═════ RECORD EXTRACTS ═════

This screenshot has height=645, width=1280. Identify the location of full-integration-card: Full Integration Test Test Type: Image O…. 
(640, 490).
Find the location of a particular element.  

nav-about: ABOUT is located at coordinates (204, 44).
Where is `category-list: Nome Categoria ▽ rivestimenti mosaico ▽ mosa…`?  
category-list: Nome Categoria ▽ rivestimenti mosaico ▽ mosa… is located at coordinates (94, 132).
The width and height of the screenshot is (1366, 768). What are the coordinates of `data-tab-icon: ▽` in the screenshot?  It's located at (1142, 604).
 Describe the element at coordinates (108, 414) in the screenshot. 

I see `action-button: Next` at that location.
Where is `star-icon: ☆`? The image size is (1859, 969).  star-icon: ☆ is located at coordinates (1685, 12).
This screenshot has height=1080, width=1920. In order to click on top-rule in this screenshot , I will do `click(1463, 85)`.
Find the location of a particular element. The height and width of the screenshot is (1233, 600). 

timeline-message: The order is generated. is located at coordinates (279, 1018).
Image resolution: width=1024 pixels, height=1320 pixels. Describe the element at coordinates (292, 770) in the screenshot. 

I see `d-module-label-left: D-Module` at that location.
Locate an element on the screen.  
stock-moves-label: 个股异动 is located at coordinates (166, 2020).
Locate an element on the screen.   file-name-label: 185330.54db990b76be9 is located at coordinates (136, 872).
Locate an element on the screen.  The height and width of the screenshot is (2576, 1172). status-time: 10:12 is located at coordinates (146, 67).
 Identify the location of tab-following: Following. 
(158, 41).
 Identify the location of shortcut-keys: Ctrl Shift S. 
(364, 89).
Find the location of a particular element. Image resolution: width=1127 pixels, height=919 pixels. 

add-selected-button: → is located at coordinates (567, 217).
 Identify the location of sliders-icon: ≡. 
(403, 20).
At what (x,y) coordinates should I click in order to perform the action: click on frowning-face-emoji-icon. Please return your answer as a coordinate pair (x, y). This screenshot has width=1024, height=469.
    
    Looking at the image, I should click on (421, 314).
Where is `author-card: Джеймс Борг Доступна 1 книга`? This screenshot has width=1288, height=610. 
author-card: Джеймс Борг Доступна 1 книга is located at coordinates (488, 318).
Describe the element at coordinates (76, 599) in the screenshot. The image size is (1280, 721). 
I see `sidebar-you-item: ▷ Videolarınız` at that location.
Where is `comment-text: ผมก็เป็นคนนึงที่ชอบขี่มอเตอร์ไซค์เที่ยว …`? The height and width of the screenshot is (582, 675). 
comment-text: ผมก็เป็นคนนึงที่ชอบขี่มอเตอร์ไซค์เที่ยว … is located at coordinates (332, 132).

═════

— WHAT YOU ARE ASKED TO DO —
Reproduce all of the records above verbatim, without altering any character.

— SOLUTION —
This screenshot has height=645, width=1280. Identify the location of full-integration-card: Full Integration Test Test Type: Image O…. 
(640, 490).
Find the location of a particular element.  

nav-about: ABOUT is located at coordinates (204, 44).
Where is `category-list: Nome Categoria ▽ rivestimenti mosaico ▽ mosa…`?  
category-list: Nome Categoria ▽ rivestimenti mosaico ▽ mosa… is located at coordinates (94, 132).
The width and height of the screenshot is (1366, 768). What are the coordinates of `data-tab-icon: ▽` in the screenshot?  It's located at (1142, 604).
 Describe the element at coordinates (108, 414) in the screenshot. 

I see `action-button: Next` at that location.
Where is `star-icon: ☆`? The image size is (1859, 969).  star-icon: ☆ is located at coordinates (1685, 12).
This screenshot has height=1080, width=1920. In order to click on top-rule in this screenshot , I will do `click(1463, 85)`.
Find the location of a particular element. The height and width of the screenshot is (1233, 600). 

timeline-message: The order is generated. is located at coordinates (279, 1018).
Image resolution: width=1024 pixels, height=1320 pixels. Describe the element at coordinates (292, 770) in the screenshot. 

I see `d-module-label-left: D-Module` at that location.
Locate an element on the screen.  
stock-moves-label: 个股异动 is located at coordinates (166, 2020).
Locate an element on the screen.   file-name-label: 185330.54db990b76be9 is located at coordinates (136, 872).
Locate an element on the screen.  The height and width of the screenshot is (2576, 1172). status-time: 10:12 is located at coordinates (146, 67).
 Identify the location of tab-following: Following. 
(158, 41).
 Identify the location of shortcut-keys: Ctrl Shift S. 
(364, 89).
Find the location of a particular element. Image resolution: width=1127 pixels, height=919 pixels. 

add-selected-button: → is located at coordinates (567, 217).
 Identify the location of sliders-icon: ≡. 
(403, 20).
At what (x,y) coordinates should I click in order to perform the action: click on frowning-face-emoji-icon. Please return your answer as a coordinate pair (x, y). This screenshot has width=1024, height=469.
    
    Looking at the image, I should click on (421, 314).
Where is `author-card: Джеймс Борг Доступна 1 книга`? This screenshot has width=1288, height=610. 
author-card: Джеймс Борг Доступна 1 книга is located at coordinates (488, 318).
Describe the element at coordinates (76, 599) in the screenshot. The image size is (1280, 721). 
I see `sidebar-you-item: ▷ Videolarınız` at that location.
Where is `comment-text: ผมก็เป็นคนนึงที่ชอบขี่มอเตอร์ไซค์เที่ยว …`? The height and width of the screenshot is (582, 675). 
comment-text: ผมก็เป็นคนนึงที่ชอบขี่มอเตอร์ไซค์เที่ยว … is located at coordinates (332, 132).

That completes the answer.